I’m not usually one for comic book/superhero type shows. The Marvel and DC universes are like a foreign language to me and the thought of sitting through dozens of films for a pay off in one climatic one is incredibly off putting.

Thankfully The Umbrella Academy is not related to this world. It follows six incredibly gifted children born in auspicious circumstances, all with super powers. Number 5 has seen an apocalypse and is trying to prevent it from happening, with varying degrees of helps from his ‘siblings’ and whilst being chased by two assassins.

There is certainly plenty of action – fans of fight and gun scenes are well served. In fact, you can’t fault the visuals. As befits an adaptation from a comic, sight is an amply rewarded sense. Netflix has once again managed to turn something cinematic in style into a television programme.

The rest of the show is a mixed bag. The problem with such a large cast is you get hooked on one or two characters and want to rush through what is happening with the rest. Luther and Alison for me, both separately and as a potential couple, pose little interest. Luther in particular is too worthy, a martyr for his cause, which too often veers into dullness, even with a striking physical appearance.
***
- **Work instruction 1**
In the review, which two characters does the reviewer say pose little interest?
- **Work instruction 2**
Quote the stretch of the review from "I’m not usually" through "a television programme.".
- **Work instruction 3**
Decide whether each statement agrees with the review, answering yes or no and quoting the words that settle it: (a) The Umbrella Academy is related to the Marvel and DC universes. (b) Number 5 is pursued by two assassins. (c) The reviewer faults the show's visuals.
The saved entries are not part of this work.

Saved entries:
***
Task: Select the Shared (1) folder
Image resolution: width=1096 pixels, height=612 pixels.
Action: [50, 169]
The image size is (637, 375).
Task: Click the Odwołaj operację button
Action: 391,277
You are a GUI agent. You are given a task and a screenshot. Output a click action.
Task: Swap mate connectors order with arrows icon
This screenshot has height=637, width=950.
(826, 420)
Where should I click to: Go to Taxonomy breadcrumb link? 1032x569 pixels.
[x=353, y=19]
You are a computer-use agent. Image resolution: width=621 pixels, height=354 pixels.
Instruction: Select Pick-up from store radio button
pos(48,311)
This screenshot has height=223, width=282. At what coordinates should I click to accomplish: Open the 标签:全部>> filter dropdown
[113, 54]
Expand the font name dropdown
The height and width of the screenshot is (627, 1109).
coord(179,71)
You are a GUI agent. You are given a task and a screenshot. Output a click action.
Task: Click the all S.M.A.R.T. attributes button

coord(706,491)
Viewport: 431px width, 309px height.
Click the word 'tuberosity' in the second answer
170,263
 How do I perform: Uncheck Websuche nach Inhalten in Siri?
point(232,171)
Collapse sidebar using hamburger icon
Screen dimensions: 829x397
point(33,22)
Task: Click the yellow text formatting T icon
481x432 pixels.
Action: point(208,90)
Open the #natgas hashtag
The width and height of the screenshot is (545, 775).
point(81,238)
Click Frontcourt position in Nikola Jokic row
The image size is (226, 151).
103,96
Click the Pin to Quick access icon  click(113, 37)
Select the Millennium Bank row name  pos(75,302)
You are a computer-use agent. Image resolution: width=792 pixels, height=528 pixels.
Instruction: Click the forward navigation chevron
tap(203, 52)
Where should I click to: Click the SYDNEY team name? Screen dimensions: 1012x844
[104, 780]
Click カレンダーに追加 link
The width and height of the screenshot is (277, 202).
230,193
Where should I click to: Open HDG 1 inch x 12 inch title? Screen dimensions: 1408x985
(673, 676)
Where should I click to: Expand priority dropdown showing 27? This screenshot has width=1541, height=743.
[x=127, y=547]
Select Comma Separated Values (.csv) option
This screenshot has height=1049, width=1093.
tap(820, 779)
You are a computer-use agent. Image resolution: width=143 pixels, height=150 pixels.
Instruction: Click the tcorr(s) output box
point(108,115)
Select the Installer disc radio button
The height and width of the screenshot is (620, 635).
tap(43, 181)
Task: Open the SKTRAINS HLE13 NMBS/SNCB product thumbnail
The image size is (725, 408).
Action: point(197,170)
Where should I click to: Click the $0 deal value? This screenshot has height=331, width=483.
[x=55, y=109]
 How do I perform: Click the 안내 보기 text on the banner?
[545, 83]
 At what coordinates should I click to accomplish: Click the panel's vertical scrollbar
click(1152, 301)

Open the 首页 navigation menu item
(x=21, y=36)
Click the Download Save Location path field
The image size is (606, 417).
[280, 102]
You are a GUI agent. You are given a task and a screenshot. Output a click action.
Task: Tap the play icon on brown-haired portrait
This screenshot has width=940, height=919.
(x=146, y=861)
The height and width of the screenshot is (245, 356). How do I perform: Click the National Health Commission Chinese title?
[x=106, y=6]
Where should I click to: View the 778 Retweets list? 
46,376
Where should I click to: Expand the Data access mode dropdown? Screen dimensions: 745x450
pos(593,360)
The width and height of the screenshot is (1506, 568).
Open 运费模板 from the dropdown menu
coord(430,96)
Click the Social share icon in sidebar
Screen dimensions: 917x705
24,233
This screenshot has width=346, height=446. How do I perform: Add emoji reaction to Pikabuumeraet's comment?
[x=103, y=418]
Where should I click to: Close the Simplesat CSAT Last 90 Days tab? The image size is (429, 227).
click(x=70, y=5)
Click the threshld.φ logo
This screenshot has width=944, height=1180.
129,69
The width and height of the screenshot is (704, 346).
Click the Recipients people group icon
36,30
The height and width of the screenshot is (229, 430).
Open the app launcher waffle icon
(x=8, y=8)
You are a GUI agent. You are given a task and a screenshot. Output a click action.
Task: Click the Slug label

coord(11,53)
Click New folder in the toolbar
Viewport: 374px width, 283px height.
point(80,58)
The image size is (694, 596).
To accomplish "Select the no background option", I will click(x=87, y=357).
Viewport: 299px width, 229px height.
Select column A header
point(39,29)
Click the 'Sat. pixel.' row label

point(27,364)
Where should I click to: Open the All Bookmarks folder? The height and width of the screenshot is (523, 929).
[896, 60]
***
- **Task answer 1**
Luther and Alison.

- **Task answer 2**
I’m not usually one for comic book/superhero type shows. The Marvel and DC universes are like a foreign language to me and the thought of sitting through dozens of films for a pay off in one climatic one is incredibly off putting.

Thankfully The Umbrella Academy is not related to this world. It follows six incredibly gifted children born in auspicious circumstances, all with super powers. Number 5 has seen an apocalypse and is trying to prevent it from happening, with varying degrees of helps from his ‘siblings’ and whilst being chased by two assassins.

There is certainly plenty of action – fans of fight and gun scenes are well served. In fact, you can’t fault the visuals. As befits an adaptation from a comic, sight is an amply rewarded sense. Netflix has once again managed to turn something cinematic in style into a television programme.

- **Task answer 3**
(a) No: "Thankfully The Umbrella Academy is not related to this world."
(b) Yes: "whilst being chased by two assassins."
(c) No: "In fact, you can’t fault the visuals."